Patrick Lozès pose enfin la question noire à la France 

Avec Questions noires et Histoire de France, Patrick Lozès signe un livre de mise à nu. Un texte sans emphase, qui revient sur vingt ans de combats et de silences, et interroge, sans colère mais sans détour, la place accordée aux Noirs dans le récit républicain.

Une chronique de Karim Saadi



    Patrick Lozès

Ce livre ne cherche pas l’effet. Il avance autrement, à contre-rythme, dans une langue maîtrisée, parfois retenue, comme si chaque phrase devait d’abord s’assurer de sa justesse. Questions noires et Histoire de France ne se lit pas comme un manifeste, encore moins comme un règlement de comptes. Patrick Lozès y raconte une histoire récente, la sienne et celle du CRAN, mais c’est surtout une histoire française qu’il donne à voir, faite d’angles morts, de rendez-vous manqués et de paroles longtemps différées.

Très vite, le lecteur comprend que l’enjeu n’est pas seulement politique. Il est aussi intime. Lozès écrit depuis une position singulière, celle de l’entre-deux. Né au Bénin, formé en France, engagé dans la vie publique sans jamais renoncer à une forme de distance, il incarne cette complexité que la République peine encore à penser. Son regard n’est ni extérieur ni totalement intérieur. Il observe, note, relie. Pharmacien de formation, il ausculte le corps républicain avec méthode, mais sans froideur. Ce qu’il décrit, ce sont des symptômes familiers : l’invisibilité, le soupçon, la fatigue d’avoir à se justifier sans cesse.
○ ○ ○
→ **Tâches à réaliser**:
(A) D'après le texte à lire, dans quel pays Patrick Lozès est-il né ?
(B) Recopiez s'il vous plaît, sans rien changer, la partie du texte à lire qui s'ouvre sur les mots contenant "Avec Questions noires" et se clôt sur "le récit républicain.".

→ **Les données**:
○ ○ ○
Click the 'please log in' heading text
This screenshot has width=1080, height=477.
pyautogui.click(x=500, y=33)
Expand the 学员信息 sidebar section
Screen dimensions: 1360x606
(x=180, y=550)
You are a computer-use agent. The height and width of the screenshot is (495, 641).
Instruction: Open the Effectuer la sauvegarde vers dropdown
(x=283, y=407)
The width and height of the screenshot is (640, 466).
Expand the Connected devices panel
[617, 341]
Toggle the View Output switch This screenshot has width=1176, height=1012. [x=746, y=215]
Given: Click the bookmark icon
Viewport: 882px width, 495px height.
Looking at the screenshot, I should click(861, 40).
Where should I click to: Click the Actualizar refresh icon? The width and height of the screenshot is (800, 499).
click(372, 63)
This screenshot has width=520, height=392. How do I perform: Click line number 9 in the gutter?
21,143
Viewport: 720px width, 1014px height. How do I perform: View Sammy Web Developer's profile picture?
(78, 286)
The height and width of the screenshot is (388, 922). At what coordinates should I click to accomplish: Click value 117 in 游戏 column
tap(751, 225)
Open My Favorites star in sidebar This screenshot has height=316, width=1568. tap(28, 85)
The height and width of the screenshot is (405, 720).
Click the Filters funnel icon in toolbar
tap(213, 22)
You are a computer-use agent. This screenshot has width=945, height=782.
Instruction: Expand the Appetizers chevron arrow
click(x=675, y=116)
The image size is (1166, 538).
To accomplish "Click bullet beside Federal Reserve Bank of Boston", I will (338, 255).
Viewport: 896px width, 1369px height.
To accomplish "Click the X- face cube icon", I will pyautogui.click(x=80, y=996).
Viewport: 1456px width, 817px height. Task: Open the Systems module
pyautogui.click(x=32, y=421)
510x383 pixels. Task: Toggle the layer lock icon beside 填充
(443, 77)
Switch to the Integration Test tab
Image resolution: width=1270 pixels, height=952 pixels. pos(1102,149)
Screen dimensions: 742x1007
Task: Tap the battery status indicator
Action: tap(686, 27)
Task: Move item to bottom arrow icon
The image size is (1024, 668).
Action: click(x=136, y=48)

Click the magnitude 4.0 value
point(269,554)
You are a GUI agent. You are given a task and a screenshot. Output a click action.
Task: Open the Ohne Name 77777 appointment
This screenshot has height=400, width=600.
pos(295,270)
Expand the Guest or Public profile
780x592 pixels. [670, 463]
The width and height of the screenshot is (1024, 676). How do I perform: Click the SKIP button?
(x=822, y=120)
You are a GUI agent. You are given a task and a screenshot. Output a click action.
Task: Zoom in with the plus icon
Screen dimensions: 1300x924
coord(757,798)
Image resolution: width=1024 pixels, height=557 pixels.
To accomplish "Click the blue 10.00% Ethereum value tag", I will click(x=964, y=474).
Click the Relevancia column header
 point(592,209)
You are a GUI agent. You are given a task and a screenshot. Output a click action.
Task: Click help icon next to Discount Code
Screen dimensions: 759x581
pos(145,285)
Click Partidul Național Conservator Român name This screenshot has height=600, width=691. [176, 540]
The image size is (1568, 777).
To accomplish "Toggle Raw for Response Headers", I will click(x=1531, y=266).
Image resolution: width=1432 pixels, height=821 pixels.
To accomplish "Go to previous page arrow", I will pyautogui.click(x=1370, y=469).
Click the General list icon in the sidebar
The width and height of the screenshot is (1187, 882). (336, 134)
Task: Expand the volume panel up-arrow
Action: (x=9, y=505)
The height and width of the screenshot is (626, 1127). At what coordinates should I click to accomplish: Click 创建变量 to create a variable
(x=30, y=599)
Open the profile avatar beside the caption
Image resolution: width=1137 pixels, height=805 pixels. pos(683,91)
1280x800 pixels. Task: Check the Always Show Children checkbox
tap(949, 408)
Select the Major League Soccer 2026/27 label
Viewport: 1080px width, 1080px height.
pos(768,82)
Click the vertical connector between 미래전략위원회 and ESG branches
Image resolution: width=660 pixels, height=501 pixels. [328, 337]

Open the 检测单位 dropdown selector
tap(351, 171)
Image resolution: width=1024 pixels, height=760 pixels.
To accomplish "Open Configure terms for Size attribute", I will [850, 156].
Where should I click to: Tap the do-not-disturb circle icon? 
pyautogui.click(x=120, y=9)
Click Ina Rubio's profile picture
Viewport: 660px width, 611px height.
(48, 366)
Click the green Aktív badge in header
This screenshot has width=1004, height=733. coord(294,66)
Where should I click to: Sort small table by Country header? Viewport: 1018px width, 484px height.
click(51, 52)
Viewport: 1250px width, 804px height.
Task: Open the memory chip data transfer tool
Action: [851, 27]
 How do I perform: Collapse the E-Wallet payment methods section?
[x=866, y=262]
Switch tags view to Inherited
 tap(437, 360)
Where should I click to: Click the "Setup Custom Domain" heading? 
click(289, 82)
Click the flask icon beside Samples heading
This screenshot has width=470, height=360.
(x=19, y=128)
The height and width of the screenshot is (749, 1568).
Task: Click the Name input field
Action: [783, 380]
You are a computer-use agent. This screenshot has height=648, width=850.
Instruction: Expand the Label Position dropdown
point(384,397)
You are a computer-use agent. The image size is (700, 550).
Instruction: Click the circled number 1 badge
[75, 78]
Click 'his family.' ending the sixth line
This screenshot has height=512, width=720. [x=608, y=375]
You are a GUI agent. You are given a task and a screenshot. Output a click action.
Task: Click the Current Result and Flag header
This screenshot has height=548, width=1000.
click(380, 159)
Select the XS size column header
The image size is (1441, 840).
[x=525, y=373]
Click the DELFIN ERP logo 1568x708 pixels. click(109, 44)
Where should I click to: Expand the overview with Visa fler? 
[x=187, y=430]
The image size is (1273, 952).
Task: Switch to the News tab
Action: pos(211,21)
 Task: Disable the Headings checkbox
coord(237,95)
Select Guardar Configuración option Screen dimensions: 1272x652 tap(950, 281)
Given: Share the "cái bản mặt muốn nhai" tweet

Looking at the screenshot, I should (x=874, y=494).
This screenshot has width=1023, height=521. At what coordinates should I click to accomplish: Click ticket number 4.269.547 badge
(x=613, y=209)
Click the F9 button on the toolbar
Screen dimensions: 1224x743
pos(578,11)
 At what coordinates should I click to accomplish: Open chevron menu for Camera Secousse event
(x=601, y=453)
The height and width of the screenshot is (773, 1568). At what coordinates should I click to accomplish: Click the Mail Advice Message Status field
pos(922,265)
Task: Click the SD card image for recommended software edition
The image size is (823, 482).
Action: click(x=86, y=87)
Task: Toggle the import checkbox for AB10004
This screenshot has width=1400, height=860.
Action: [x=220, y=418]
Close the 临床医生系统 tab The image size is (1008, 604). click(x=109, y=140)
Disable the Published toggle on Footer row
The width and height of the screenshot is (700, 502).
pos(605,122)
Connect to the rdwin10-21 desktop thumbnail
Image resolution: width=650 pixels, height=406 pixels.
○ ○ ○
→ **Ensemble des réponses**:
(A) Au Bénin.

(B)
Avec Questions noires et Histoire de France, Patrick Lozès signe un livre de mise à nu. Un texte sans emphase, qui revient sur vingt ans de combats et de silences, et interroge, sans colère mais sans détour, la place accordée aux Noirs dans le récit républicain.